Compared to non-Hispanic Whites, Hispanics reported lower odds of MCMC and African Americans reported higher odds of MCMC after adjusting for covariates. People with psychiatric disorders reported higher odds of MCMC compared with people without psychiatric disorders.
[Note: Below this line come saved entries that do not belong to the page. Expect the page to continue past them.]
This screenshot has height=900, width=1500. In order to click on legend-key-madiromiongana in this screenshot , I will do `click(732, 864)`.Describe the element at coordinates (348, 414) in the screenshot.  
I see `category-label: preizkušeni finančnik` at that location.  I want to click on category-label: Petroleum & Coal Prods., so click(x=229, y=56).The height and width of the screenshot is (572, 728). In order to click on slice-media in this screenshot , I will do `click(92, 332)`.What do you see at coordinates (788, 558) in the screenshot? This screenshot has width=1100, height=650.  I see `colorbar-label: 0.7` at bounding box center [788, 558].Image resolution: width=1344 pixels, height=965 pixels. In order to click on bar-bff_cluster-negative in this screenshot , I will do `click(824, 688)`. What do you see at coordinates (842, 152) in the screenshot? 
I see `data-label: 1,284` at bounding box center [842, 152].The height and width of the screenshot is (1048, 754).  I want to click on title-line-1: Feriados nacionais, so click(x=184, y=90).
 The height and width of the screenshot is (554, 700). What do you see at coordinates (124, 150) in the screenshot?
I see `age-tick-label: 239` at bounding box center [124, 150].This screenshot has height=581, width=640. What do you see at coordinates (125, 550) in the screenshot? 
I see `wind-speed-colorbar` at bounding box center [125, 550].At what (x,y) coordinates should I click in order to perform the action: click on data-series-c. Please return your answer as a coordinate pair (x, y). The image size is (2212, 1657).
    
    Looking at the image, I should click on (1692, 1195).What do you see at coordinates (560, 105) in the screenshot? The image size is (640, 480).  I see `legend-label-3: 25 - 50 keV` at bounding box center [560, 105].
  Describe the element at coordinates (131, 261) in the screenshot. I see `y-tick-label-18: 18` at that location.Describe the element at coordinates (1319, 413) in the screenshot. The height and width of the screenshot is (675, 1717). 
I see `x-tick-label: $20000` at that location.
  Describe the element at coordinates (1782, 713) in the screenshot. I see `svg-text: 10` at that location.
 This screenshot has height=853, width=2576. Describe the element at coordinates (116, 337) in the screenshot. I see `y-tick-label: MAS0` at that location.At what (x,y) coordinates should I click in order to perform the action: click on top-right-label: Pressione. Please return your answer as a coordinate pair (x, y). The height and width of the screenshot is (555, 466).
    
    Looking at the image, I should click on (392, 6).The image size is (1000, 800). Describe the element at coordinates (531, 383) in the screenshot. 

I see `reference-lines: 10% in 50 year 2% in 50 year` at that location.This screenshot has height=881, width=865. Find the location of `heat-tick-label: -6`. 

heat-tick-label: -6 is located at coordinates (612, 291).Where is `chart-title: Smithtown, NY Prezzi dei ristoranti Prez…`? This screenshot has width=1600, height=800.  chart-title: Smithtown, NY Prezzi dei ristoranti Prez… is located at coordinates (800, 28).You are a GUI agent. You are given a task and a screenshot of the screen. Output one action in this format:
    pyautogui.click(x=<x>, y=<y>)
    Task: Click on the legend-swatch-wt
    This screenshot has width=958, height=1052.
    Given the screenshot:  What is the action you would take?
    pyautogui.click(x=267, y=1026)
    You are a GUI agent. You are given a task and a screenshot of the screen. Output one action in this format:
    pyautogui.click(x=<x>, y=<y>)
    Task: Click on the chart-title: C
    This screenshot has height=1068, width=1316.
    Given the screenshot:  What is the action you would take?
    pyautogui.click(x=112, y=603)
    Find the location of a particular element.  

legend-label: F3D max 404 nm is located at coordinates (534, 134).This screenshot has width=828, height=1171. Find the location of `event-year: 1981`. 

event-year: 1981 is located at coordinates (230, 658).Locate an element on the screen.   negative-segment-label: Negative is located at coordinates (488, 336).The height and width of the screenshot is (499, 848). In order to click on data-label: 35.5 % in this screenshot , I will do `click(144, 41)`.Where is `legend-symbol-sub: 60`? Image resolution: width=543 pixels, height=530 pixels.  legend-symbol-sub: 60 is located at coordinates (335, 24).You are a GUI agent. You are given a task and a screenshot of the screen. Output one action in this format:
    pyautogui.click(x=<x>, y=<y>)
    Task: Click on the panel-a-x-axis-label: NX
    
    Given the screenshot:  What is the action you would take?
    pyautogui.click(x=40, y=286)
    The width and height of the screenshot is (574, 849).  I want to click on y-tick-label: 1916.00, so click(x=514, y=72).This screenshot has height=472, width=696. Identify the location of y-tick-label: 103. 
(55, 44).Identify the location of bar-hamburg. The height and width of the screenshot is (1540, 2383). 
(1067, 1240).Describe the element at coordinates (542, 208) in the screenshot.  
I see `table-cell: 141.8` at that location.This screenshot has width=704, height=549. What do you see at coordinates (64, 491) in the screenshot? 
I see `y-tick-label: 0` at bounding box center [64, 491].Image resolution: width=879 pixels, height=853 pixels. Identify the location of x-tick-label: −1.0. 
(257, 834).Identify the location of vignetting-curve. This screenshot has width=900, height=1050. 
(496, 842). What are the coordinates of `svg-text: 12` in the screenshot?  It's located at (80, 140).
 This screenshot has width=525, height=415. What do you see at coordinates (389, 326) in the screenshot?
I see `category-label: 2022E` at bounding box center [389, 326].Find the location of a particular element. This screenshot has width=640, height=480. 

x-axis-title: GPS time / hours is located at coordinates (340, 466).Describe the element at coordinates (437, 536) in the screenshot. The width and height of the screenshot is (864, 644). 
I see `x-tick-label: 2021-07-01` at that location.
There were significant interactions between race and psychiatric diagnosis associated with rates of MCMC. In the presence of certain psychiatric disorders, the odds of MCMC were higher among African Americans with psychiatric disorders compared to non-Hispanic Whites with similar psychiatric disorders.

CONCLUSIONS

Our study results indicate that race, ethnicity, and psychiatric disorders are associated with the prevalence of MCMC. As the rates of MCMC rise, it is critical to identify which populations are at increased risk and how to best direct services to address their health care needs.

摘要

背景

美国患有多种慢性疾病(MCMC)的人群比例正在增加。然而,人们对于种族、民族和精神障碍对一般人群中 MCMC 患病率的影响知之甚少。

方法

本研究使用了来自国家酒精和相关条件流行病学调查(N=33,107)的第 2 波数据。使用调整了社会人口统计学变量、体重指数和生活质量的多项逻辑回归模型,来检验种族/民族、精神科诊断以及种族/民族与精神科诊断之间的相互作用对 MCMC 的 12 个月患病率的差异。

结果

与非西班牙裔白人相比,调整了协变量后,西班牙裔报告 MCMC 的可能性较低,而非洲裔美国人报告 MCMC 的可能性较高。与没有精神科疾病的人相比,患有精神科疾病的人报告 MCMC 的可能性更高。种族和精神科诊断之间存在显著的相互作用,与 MCMC 的发生率有关。在存在某些精神科疾病的情况下,与具有相似精神科疾病的非西班牙裔白人相比,患有精神科疾病的非洲裔美国人发生 MCMC 的可能性更高。

结论

我们的研究结果表明,种族、民族和精神科疾病与 MCMC 的患病率有关。随着 MCMC 发病率的上升,确定哪些人群处于高风险状态以及如何最好地提供服务以满足他们的医疗需求至关重要。